California's New Energy Plan is Helping Working Families and the Environment

May 31st 2015

By:
Thor Benson

Thanks to California's cap-and-trade program, over 1,600 homes will have free solar panels installed by the end of 2016. The cap-and-trade program forces energy and manufacturing corporations to pay the government for each ton of greenhouse gases they emit, which is supposed to encourage less emissions. A nonprofit called Grid Alternatives is now planning to use that program to finance solar energy for working class homes, according to SFGate.

The nonprofit noticed 67 percent of solar arrays are found in neighborhoods where families are middle class, based on data provided by the policy institute Center for American Progress. Most of the rest are found in wealthy neighborhoods.

Solar panel setups are expensive; they can cost anywhere from $15,000 to $40,000 to purchase, and even leasing arrays can still be pricey. Though the prices are going down, the nonprofit is looking to help families who want solar arrays but can't afford them on their own.

With solar panels installed, families can save as much as $1,000 per year in electricity bills, with the obvious benefit of solar being better for the environment. The nonprofit claims this is one of the first times cap-and-trade funds have been used to help lower income families. And most solar panel systems will last at least 30 years.

The fund to provide solar to lower-income families was part of SB 535, a bill California State Sen. Kevin De León (D) championed.
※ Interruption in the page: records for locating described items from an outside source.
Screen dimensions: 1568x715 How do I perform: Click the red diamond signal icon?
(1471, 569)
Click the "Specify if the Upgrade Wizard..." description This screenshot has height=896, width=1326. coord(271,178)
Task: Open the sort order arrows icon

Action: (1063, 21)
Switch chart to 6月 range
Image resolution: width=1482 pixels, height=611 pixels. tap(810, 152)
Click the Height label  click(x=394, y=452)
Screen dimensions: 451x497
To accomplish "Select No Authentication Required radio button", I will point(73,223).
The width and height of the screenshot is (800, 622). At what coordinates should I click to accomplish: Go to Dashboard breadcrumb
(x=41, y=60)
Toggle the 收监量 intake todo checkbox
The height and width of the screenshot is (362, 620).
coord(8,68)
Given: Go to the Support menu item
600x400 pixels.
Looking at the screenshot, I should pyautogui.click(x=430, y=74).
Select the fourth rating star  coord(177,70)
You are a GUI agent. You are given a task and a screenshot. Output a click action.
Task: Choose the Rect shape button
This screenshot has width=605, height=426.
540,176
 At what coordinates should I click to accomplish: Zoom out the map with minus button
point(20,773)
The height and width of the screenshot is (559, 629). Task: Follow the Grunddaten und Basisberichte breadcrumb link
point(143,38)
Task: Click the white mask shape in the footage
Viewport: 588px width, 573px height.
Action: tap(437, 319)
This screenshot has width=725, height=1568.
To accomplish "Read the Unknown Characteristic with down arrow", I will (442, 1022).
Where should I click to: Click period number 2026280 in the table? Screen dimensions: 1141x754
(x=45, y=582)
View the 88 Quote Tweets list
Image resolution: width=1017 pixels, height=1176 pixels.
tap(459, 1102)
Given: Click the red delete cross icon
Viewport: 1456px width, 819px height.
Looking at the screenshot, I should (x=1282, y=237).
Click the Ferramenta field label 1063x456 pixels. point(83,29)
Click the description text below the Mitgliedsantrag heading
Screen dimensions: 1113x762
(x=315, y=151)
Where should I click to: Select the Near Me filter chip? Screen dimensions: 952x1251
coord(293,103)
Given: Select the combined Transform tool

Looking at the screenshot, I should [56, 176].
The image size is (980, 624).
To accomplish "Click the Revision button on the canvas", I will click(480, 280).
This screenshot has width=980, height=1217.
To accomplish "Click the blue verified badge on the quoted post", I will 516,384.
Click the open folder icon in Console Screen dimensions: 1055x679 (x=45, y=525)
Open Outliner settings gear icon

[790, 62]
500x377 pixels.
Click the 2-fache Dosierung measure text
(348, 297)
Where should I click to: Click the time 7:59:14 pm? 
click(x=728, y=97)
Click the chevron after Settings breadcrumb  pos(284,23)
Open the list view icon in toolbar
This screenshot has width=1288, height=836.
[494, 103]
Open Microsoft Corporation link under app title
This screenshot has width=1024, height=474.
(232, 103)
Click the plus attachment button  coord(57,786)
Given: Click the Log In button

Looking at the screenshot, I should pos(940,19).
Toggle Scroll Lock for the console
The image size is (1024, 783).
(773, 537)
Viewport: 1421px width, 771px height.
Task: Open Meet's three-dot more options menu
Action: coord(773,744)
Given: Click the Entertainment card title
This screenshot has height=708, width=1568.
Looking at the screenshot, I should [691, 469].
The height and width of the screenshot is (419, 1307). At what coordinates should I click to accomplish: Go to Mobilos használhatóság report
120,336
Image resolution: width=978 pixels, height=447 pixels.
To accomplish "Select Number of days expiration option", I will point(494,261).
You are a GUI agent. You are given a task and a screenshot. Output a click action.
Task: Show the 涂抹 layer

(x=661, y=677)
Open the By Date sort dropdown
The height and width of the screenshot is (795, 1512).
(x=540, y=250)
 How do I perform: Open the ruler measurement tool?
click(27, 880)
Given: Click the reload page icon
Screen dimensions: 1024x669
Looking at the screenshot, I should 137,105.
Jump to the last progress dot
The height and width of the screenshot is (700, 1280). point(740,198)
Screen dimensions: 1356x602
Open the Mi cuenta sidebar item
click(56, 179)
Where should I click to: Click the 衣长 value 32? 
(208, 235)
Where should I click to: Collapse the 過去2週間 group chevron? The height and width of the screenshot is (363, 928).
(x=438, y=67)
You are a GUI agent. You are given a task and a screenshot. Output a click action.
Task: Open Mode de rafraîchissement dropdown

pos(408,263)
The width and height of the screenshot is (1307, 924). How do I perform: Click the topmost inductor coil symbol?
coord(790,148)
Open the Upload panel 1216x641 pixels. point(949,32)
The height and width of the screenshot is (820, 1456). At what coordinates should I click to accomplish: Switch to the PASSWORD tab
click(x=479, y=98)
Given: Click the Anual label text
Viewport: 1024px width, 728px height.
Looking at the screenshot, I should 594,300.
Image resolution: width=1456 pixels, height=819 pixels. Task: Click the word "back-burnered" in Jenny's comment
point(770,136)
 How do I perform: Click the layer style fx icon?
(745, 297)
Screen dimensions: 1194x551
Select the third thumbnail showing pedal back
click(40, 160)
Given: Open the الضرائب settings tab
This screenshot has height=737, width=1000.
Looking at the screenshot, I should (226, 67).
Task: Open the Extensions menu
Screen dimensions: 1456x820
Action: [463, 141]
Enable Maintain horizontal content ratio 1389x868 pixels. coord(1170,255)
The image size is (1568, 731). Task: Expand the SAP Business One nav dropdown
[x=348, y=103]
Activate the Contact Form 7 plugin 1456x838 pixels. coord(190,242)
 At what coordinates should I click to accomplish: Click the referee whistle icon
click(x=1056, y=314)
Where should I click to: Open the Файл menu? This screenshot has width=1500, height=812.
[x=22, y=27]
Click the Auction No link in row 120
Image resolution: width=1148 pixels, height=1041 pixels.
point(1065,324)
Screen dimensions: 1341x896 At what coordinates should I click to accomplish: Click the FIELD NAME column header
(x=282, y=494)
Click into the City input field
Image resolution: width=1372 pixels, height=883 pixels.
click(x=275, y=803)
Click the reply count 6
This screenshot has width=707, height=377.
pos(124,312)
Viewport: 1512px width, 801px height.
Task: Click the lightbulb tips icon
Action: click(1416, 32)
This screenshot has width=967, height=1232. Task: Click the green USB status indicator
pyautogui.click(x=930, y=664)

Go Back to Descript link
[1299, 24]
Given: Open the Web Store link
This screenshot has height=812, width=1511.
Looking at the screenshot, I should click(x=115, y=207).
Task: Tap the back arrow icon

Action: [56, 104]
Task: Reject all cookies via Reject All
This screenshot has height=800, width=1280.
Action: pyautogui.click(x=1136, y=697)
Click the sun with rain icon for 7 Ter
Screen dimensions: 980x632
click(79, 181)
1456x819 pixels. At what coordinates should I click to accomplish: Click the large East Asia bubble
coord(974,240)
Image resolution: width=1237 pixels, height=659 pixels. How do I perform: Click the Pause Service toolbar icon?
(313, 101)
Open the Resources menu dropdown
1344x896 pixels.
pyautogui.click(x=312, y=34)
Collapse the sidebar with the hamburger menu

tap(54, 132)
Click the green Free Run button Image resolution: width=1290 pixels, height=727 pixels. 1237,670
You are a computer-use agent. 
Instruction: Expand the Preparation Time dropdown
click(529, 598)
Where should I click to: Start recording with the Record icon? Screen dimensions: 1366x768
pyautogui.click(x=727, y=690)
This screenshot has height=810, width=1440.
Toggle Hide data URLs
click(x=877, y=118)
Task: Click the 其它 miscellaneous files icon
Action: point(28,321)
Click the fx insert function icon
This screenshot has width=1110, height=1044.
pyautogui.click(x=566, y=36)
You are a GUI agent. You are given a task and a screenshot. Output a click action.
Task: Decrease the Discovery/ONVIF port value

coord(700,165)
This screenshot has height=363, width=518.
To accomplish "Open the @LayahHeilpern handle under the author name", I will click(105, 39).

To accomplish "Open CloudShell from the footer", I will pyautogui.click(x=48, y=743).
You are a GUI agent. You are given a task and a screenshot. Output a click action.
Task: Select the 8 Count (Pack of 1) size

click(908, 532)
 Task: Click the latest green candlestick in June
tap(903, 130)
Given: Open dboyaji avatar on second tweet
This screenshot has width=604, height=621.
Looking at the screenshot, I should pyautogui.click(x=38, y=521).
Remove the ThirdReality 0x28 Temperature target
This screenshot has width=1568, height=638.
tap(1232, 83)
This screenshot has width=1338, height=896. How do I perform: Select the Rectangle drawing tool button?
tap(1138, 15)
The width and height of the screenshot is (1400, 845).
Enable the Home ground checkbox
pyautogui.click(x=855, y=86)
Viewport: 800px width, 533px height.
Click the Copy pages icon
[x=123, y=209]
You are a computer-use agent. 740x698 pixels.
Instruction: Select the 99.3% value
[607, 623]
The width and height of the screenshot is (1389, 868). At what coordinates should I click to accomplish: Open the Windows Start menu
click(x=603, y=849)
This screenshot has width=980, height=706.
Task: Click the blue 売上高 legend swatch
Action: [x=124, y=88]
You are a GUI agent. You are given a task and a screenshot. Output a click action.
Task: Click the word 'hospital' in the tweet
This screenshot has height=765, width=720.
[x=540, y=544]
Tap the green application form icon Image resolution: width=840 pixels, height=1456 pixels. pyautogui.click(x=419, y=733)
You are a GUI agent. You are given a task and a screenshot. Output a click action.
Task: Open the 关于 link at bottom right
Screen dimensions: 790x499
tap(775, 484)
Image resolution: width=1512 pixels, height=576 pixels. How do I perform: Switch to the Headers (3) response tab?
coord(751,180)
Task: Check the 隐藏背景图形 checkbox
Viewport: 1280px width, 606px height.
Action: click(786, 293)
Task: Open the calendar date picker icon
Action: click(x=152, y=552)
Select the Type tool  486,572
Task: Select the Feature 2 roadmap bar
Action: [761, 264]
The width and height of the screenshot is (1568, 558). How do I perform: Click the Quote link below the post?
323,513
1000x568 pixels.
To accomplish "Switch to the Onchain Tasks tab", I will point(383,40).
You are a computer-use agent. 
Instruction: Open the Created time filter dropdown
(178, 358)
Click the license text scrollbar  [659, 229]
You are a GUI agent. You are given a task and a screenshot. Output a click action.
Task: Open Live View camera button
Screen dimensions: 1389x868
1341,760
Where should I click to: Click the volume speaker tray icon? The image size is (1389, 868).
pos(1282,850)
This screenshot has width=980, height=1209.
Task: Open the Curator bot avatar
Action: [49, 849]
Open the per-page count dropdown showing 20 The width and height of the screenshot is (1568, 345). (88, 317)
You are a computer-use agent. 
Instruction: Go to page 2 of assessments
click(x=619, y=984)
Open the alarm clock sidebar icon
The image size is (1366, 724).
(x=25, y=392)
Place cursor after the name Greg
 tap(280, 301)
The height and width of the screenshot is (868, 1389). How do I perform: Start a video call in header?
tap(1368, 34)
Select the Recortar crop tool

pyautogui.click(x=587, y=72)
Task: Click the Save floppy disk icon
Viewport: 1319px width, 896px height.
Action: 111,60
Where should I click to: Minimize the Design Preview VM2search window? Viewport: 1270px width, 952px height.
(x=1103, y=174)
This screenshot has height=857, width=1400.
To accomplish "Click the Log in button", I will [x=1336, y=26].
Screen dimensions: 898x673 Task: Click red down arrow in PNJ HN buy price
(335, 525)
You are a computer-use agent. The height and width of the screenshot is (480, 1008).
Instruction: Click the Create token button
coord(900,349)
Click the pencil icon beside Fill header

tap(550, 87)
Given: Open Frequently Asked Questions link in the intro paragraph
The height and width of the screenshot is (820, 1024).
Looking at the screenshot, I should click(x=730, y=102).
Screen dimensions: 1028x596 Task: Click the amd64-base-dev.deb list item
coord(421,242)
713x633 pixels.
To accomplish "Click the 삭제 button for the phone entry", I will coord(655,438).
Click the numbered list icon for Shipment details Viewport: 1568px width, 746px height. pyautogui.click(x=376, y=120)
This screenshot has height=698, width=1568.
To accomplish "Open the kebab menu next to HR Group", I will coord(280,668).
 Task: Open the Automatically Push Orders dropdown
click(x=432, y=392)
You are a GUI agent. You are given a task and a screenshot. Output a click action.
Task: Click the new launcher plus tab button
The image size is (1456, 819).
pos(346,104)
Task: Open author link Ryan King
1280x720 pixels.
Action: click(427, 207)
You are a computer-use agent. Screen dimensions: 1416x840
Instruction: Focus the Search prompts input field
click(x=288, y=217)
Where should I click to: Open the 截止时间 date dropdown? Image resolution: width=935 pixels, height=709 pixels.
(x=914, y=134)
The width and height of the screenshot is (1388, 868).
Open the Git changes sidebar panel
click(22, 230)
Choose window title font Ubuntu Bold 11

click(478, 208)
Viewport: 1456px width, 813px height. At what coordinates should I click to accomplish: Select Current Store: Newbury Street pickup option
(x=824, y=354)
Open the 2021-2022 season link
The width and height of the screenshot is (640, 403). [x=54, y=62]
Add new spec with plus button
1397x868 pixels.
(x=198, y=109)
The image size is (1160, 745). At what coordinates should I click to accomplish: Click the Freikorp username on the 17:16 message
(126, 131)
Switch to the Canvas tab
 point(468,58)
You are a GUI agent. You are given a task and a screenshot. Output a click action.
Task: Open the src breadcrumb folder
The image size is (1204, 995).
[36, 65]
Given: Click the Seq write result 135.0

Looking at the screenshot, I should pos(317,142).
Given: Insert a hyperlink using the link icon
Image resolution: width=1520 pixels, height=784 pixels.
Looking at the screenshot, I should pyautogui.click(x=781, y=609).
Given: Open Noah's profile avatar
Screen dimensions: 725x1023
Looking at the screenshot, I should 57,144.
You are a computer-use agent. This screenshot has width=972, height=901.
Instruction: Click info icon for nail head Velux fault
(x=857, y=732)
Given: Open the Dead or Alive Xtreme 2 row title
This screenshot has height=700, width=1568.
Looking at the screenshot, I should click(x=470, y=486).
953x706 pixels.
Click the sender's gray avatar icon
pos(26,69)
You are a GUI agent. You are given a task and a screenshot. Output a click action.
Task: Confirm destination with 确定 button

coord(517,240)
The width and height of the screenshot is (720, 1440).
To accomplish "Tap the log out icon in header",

The result of the bill is that 10 percent of cap-and-trade proceeds would be used to help low income households. California has made over $1.6 billion from cap-and-trade, according to SFGate.

“I introduced SB 535 in 2011 to ensure that our disproportionately impacted communities benefit from investments in clean energy,” De León (D), said of the initiative at an event. “These investments will bring energy savings, quality jobs, and environmental benefits where they are needed most.”  

The way the program creates jobs is by the labor needed to install the solar panels. The nonprofit will be using laborers from job training programs to install the solar arrays. The only thing they ask from families receiving the free solar arrays is that the families try to feed the laborers or help install the system.

This is not Grid Alternatives first foray into providing solar energy to low-income families. Prior to the project Grid Alternatives installed solar arrays in low-income communities using grant money and funds from the Single-family Affordable Solar Homes Program, which is a program that subsidizes solar installation for families that qualify. Grid Alternatives has previously worked with unemployed veterans to install the systems.